Needless to say, the threat of a trade war only exacerbates the situation, as tit-for-tat tariffs would invariably weigh on global growth and also have the potential to put upward pressure on prices. The real problem for central banks – and I’ve been over this a thousand times if I’ve been over it once – is that they haven’t had sufficient time to replenish their ammo. Suddenly expansionary fiscal policy and the trade war threat are two things they weren’t counting on so now, it’s a race against time to see if DM CBs can squeeze in enough hikes and taper QE enough to rebuild their capacity to respond to a potential downturn.
Well, with the above in mind, Nedbank is out with a new strategy note in which the bank warns that “market positioning indicates a high conviction in the current ‘narrative’ – ie that global synchronized growth will continue.”
For Neels Heyneke and Mehul Daya, that consensus and the “outsized positions” that go along with it “are fraught with risk” considering that financial conditions are tightening. Here are what they call “the drivers of the slowdown in dollar-liquidity”:
- A slowing of global trade
- China slowing down its shadow banking system
Typically when positions are as large as they are currently, the risk is that if the prevailing narrative of the time does not play out perfectly, violent reversals will ensue. Positioning for a weaker US dollar is stretched and is currently at the -2 SD level. Since 2016 EM and commodity FX net-long positioning grew substantially (amid the weaker USD environment). This is now currently just below the +2 SD level.

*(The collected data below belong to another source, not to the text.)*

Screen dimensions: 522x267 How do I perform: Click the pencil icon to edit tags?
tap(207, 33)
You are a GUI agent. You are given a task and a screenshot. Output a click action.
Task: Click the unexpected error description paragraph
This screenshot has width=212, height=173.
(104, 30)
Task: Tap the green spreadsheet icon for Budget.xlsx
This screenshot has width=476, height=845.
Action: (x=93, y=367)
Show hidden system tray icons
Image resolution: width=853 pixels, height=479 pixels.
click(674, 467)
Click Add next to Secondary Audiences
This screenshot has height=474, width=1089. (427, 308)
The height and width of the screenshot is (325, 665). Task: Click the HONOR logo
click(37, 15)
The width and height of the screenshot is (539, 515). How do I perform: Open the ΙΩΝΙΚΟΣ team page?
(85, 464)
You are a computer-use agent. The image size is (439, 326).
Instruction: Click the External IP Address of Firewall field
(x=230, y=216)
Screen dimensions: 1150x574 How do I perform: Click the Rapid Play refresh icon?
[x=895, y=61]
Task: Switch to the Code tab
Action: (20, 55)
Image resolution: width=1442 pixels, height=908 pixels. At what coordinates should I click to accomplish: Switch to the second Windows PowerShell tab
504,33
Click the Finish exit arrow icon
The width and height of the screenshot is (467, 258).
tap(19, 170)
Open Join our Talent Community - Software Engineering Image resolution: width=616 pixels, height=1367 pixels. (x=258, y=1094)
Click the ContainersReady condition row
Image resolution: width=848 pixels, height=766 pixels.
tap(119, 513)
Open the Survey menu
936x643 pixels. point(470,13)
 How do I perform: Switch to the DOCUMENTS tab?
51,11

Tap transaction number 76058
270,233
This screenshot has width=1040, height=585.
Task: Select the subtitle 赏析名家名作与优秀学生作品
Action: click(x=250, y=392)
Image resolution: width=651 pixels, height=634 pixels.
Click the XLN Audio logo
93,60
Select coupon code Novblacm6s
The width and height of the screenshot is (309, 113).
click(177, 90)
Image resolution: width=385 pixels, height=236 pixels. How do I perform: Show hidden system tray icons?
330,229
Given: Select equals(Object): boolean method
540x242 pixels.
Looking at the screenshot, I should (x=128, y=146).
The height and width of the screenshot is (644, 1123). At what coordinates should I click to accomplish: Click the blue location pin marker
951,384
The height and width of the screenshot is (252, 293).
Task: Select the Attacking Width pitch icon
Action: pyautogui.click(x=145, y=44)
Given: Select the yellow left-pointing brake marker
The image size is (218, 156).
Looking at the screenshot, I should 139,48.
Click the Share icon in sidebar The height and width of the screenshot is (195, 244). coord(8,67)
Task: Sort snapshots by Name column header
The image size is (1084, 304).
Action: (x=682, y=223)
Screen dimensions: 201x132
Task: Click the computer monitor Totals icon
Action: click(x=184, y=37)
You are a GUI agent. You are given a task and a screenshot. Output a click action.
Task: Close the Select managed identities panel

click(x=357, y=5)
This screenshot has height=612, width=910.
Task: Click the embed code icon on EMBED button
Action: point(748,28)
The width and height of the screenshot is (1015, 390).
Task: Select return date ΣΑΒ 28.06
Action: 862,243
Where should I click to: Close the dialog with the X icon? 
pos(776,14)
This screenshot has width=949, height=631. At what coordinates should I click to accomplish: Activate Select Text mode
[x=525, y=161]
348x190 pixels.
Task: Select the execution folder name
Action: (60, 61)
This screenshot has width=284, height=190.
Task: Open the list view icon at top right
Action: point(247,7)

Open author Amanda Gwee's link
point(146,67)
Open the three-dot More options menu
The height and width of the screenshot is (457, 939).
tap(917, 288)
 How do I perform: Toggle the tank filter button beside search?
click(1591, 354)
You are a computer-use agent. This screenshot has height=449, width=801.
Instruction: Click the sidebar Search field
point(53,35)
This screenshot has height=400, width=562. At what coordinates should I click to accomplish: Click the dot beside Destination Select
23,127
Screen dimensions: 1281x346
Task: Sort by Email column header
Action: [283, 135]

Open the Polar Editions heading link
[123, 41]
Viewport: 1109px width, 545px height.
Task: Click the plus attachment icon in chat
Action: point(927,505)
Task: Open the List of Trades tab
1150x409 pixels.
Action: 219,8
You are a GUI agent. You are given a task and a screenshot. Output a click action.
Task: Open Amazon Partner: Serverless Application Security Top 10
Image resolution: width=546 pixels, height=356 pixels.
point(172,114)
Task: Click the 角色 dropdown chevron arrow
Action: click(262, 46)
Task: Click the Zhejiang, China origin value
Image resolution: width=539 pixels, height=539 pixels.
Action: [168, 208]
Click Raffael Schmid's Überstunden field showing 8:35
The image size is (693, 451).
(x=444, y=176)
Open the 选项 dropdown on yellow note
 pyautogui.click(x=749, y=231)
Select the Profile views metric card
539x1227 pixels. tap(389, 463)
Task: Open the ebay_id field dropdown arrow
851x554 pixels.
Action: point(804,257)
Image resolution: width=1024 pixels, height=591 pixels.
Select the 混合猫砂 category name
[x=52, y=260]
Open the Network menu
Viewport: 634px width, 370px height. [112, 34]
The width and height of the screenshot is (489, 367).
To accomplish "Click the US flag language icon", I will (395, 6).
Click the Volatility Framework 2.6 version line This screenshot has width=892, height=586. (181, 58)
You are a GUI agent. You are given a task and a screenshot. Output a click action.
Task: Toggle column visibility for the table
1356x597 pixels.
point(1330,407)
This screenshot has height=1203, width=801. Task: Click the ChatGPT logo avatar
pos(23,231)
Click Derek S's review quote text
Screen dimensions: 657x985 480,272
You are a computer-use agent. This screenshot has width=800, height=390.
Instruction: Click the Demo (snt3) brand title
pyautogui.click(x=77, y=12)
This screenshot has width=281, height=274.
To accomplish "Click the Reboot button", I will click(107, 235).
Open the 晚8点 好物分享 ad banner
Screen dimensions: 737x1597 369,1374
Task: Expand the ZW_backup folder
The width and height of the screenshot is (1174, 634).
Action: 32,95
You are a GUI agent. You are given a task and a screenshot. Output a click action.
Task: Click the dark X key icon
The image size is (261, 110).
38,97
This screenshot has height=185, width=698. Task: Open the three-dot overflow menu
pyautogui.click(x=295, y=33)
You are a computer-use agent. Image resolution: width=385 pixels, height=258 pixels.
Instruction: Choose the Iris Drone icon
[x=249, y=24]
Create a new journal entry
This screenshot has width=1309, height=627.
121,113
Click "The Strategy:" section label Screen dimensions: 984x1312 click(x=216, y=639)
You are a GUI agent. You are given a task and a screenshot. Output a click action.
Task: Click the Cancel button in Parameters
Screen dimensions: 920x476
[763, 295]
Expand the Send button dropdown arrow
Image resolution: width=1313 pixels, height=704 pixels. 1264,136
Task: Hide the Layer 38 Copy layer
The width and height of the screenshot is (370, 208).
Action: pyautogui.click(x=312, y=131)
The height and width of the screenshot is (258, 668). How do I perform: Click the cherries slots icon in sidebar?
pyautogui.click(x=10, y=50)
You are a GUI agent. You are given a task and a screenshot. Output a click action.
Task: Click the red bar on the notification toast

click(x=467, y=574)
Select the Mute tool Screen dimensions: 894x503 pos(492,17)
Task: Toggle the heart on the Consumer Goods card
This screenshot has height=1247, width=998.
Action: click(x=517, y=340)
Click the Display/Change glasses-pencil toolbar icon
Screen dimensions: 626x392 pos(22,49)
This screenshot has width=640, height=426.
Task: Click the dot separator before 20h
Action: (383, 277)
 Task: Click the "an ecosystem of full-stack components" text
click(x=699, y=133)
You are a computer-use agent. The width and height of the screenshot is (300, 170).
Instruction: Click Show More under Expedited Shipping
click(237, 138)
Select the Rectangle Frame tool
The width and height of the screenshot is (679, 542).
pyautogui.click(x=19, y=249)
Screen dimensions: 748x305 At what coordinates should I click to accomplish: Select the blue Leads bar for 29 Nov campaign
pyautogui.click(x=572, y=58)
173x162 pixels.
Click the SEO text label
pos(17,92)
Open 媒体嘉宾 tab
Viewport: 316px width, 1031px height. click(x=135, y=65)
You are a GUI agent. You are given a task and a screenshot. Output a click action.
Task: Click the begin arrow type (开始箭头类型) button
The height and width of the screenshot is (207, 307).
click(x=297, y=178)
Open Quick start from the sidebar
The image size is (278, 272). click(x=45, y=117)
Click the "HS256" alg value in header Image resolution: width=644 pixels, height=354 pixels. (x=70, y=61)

The commodity market is one of the most important and largest generators of global $- liquidity. The inflation narrative is reflected in record high net-long positions in the oil and copper market. A slowdown in global growth, and the Chinese authorities reining in the Chinese shadow banking system, would pose a threat to commodity prices.
Expectations are at record highs for US long bond interest rates to rise higher. We do not subscribe to this view, especially in an environment where US credit creation (US M2 yoy %) is well below trend growth from the 1960s. As global financial conditions tighten, inflationary pressures should dissipate.
Despite the volatility shock earlier this year, the SP500 market still has a net long position at +2SD above trend. The VIX is a perfect example of how a stretched position can swing. The net-short (-3 SD) VIX position changed to an extended long position in the space of one month.